Location
- 3921 West Baseline Road Phoenix, Arizona 85339 United States 33°22′33″N 112°08′45″W﻿ / ﻿33.3758°N 112.1458°W

Information
- Former names: Cesar Chavez High School (1999-2026) Champions Circle High School (2026)
- Type: Public secondary school
- Established: 1999; 27 years ago
- Principal: Robert Grant
- Teaching staff: 130.30 (on an FTE basis)
- Grades: 9–12
- Enrollment: 2,644 (2023-2024)
- Student to teacher ratio: 20.29
- Colors: Purple and Silver
- Mascot: Champion
- Website: www.pxu.org/chavez

= Cactus Canyon High School =

School in Maricopa County, Arizona

Cactus Canyon High School is part of the Phoenix Union High School District. The campus is located at 3921 West Baseline Road, south of Phoenix, in Laveen, Arizona. Cactus Canyon's enrollment is approximately 2,499 students, over 65 percent of whom are Hispanic. The school predominantly serves students from partner elementary districts Laveen and Roosevelt; however, students from across the district come to Cactus Canyon for large Advanced Placement and Honors program, Freshmen House, performing arts, and athletic programs.

==History==
Cactus Canyon High School opened in 1999, and was formerly named Cesar Chavez High School after late American labor leader and civil rights activist Cesar Chavez.
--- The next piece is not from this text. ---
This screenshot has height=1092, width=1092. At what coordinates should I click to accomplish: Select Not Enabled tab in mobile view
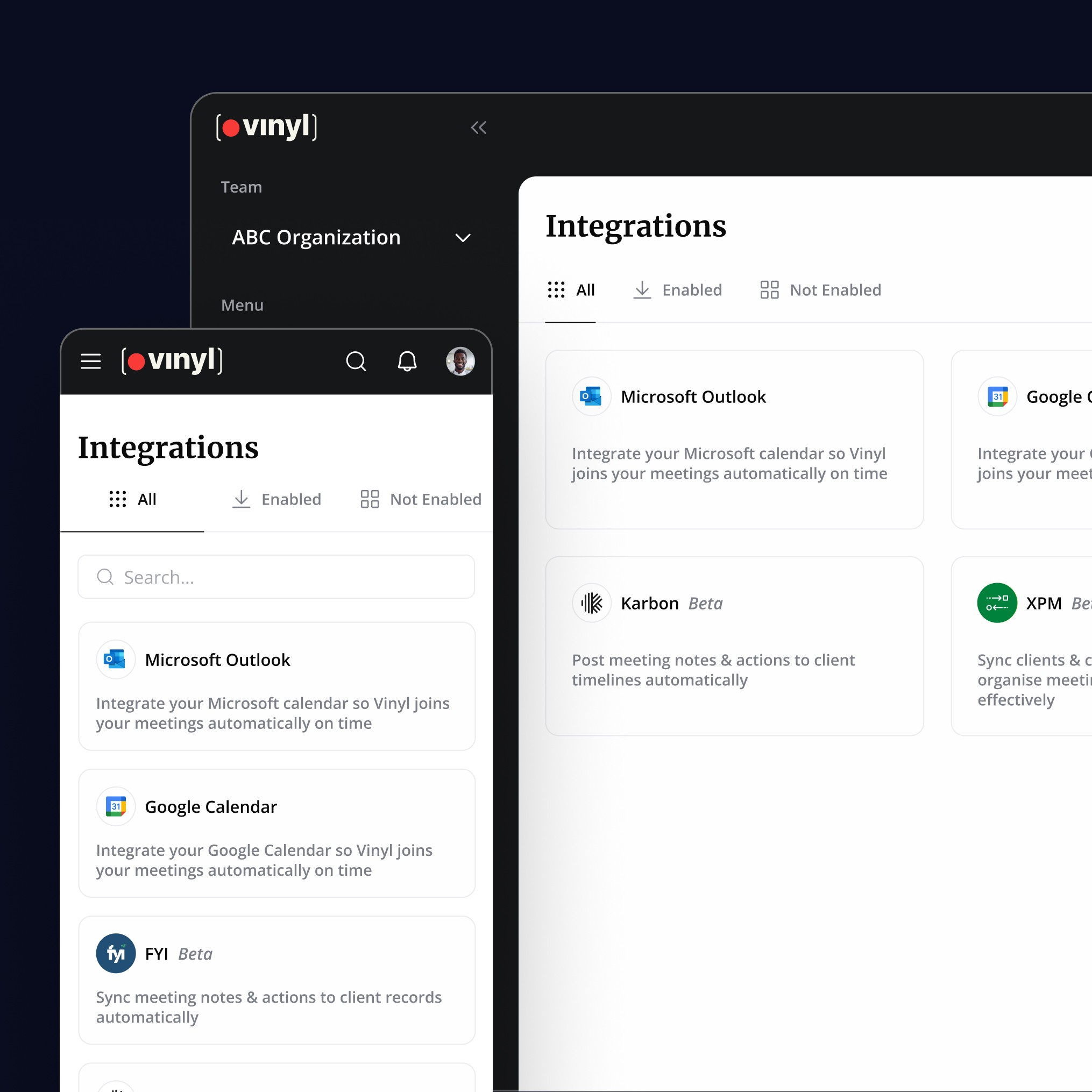coord(421,499)
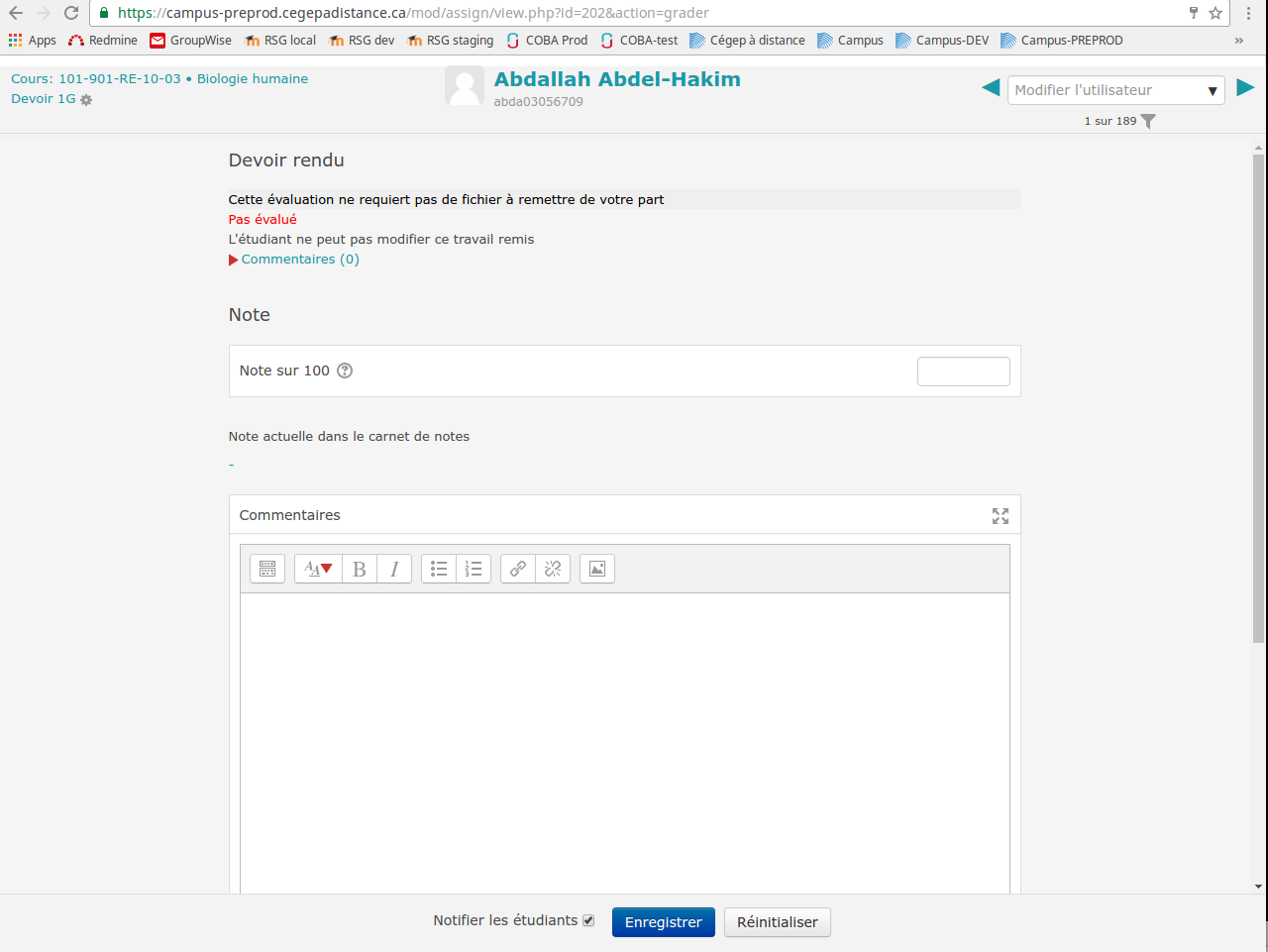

In light of the sexual abuse allegations against Chavez that were raised earlier that month, the Phoenix Union High School District voted to remove Chavez's name from the high school on March 26, 2026, temporarily renaming the school Champions Circle High School. On May 7, 2026, the school district voted and announced that the school would be officially named Cactus Canyon High School. The new name will take effect at the beginning of the 2026-2027 school year.